Friday, September 21, 2007

Receding Fear

The news story read Congolese do not kiss anymore - because of Ebola. It reminded me of the 80s when people first heard about AIDS. Rock Hudson had made headline news from dying of it. People generally believed that as awareness grew, promiscuity would decline rapidly. Nature was restoring missing equilibrium in society through an act of cruel kindness.

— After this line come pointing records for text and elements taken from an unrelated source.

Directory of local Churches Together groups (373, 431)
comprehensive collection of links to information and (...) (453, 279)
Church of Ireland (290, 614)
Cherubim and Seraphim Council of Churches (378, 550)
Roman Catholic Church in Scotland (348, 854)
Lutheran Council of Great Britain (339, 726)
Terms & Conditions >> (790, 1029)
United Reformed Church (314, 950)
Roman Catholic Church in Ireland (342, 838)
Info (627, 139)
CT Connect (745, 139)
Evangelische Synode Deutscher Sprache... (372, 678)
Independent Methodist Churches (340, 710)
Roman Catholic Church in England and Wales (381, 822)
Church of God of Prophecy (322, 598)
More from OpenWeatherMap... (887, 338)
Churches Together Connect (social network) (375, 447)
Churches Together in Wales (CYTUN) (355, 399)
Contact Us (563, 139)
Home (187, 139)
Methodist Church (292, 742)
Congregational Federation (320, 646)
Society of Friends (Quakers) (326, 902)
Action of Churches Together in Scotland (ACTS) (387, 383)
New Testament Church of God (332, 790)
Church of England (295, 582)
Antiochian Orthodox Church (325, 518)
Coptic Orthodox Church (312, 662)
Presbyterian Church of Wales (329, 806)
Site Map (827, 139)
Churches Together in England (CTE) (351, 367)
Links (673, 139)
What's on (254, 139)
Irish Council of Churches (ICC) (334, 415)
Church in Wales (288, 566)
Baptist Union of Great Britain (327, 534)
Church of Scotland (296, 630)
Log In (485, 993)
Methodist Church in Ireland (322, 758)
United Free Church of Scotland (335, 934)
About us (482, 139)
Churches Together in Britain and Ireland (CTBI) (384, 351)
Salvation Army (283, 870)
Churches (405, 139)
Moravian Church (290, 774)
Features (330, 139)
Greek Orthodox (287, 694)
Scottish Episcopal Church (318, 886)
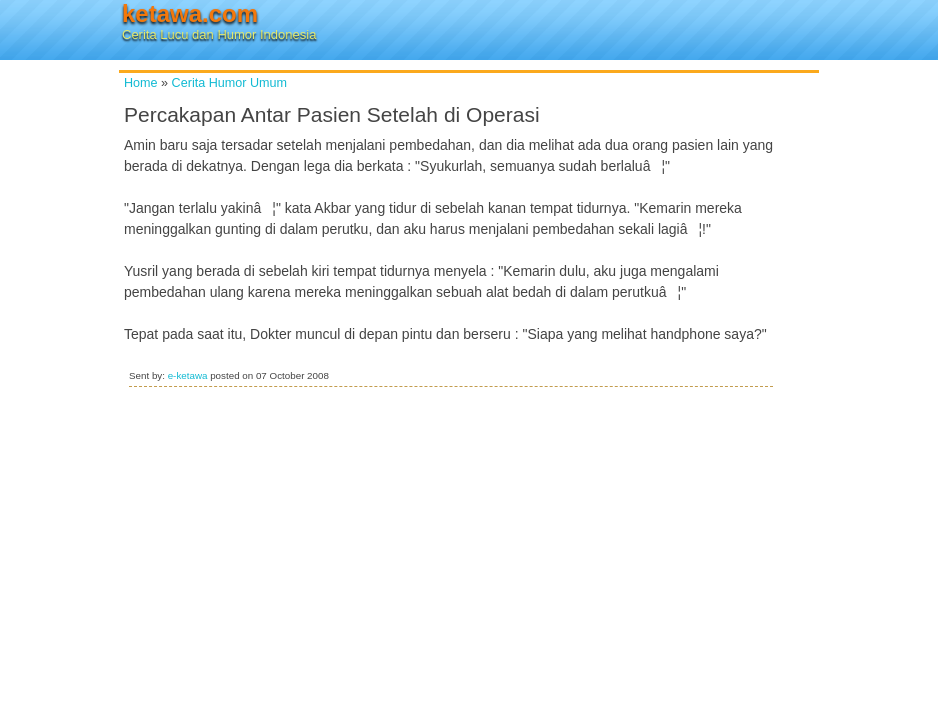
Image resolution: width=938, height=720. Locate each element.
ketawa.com (190, 13)
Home (141, 83)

Decades later, AIDS is no longer breaking news, there is a vaccine in place and the official statistics do not confirm the hypothesis of inverse proportion between AIDS awareness and promiscuity. There must have been an initial state of limbo when people hesitated to indulge in high risk behavior just as the fear of Ebola has the Congolese not kissing anymore. Even extreme fear yields to nonchalance over time. In its wake comes a little recklessness.

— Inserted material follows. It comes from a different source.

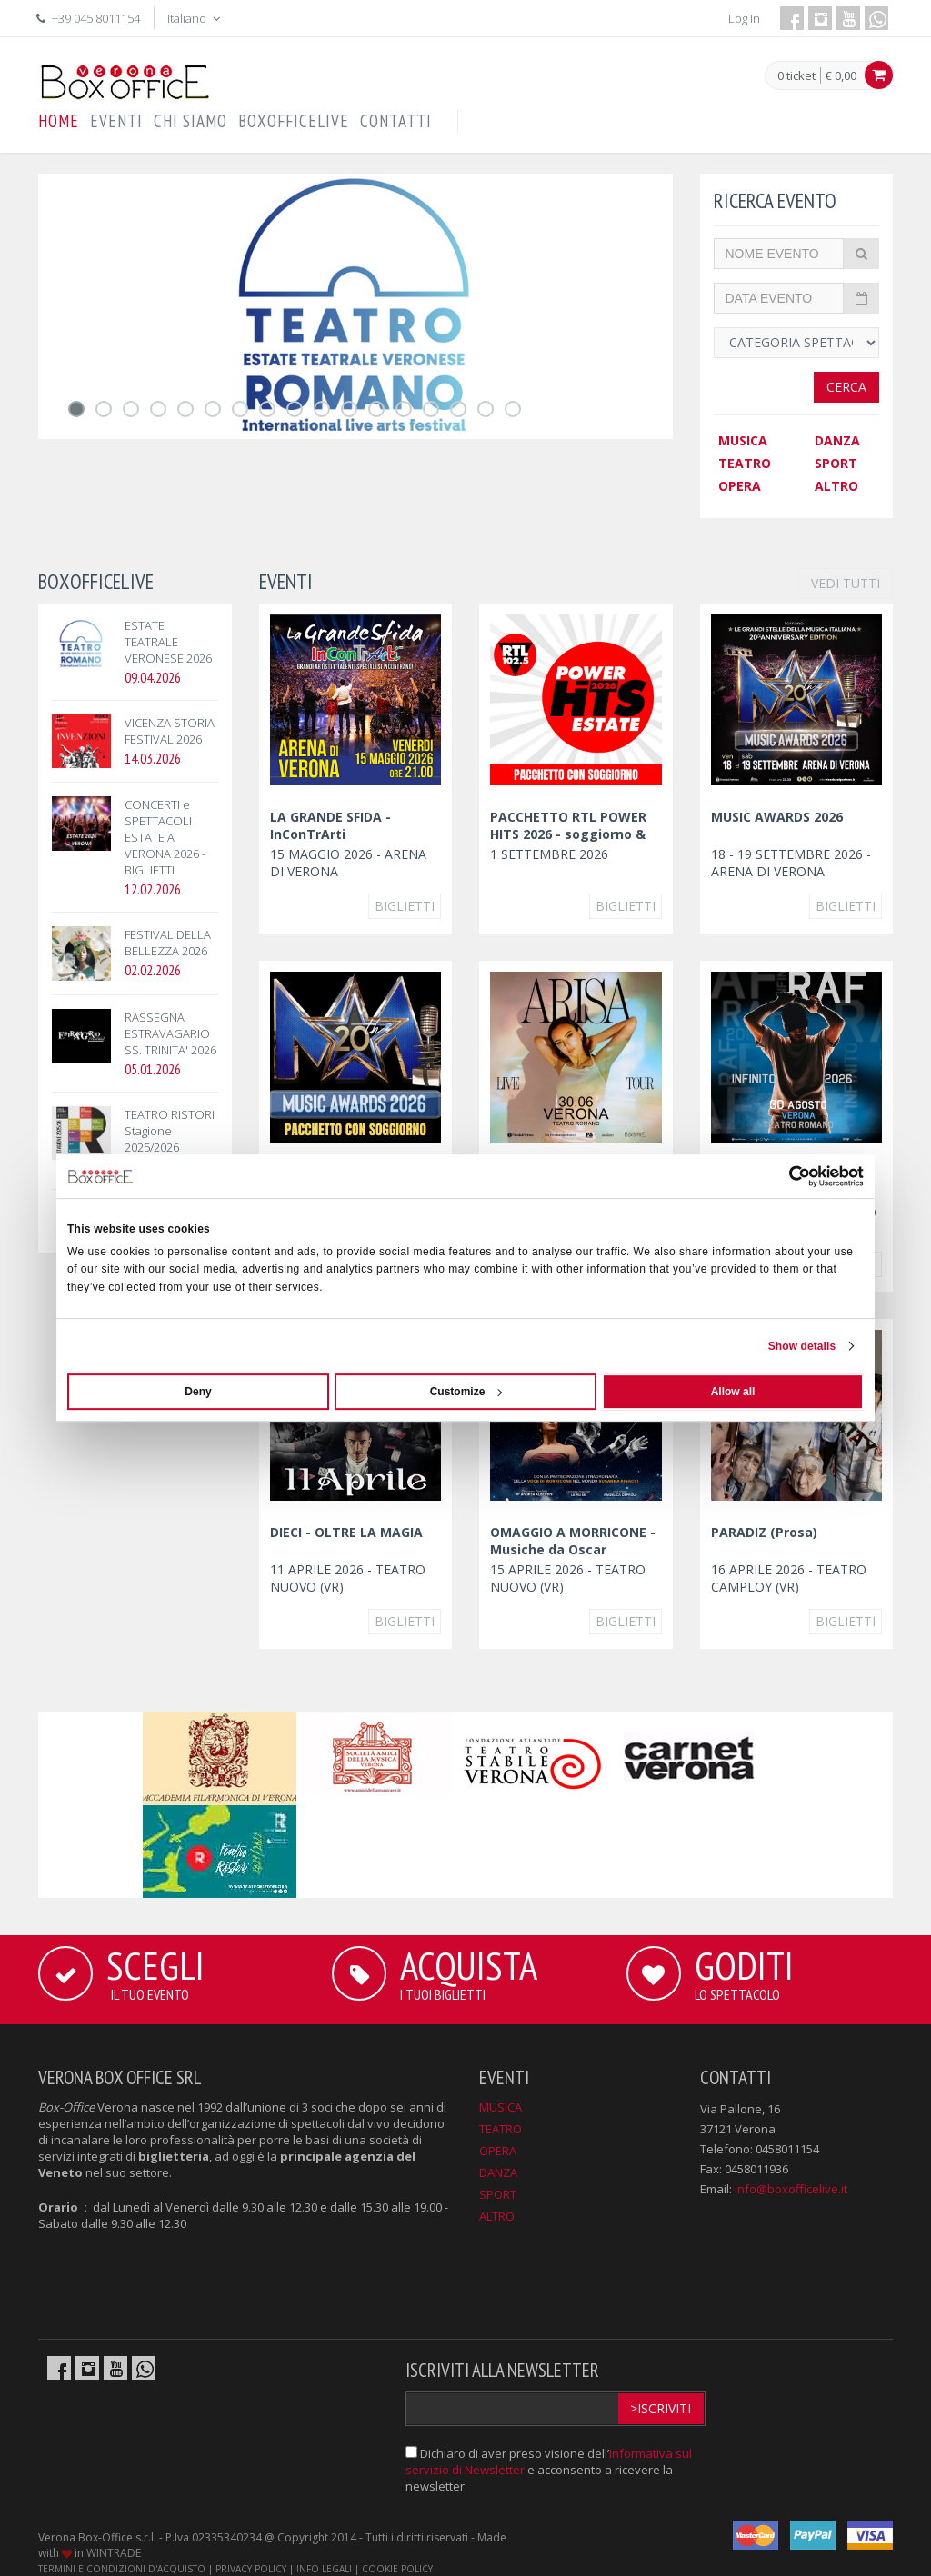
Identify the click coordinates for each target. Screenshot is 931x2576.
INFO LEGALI (324, 2568)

Someone will risk a one-night stand with an attractive stranger and throw protection to the winds, the Congolese will kiss when the emotional impulse is strong enough to overcome their better judgment. Some people will die as a direct consequence of their actions, most other will survive questioning the basis of their fear.

The struggle of human willfulness against the forces of nature is so like that of a recalcitrant child defying his mother. The lessons that she intends to teach and the means she adopts often work contrary to expectations. Like the mother, nature must constantly innovate.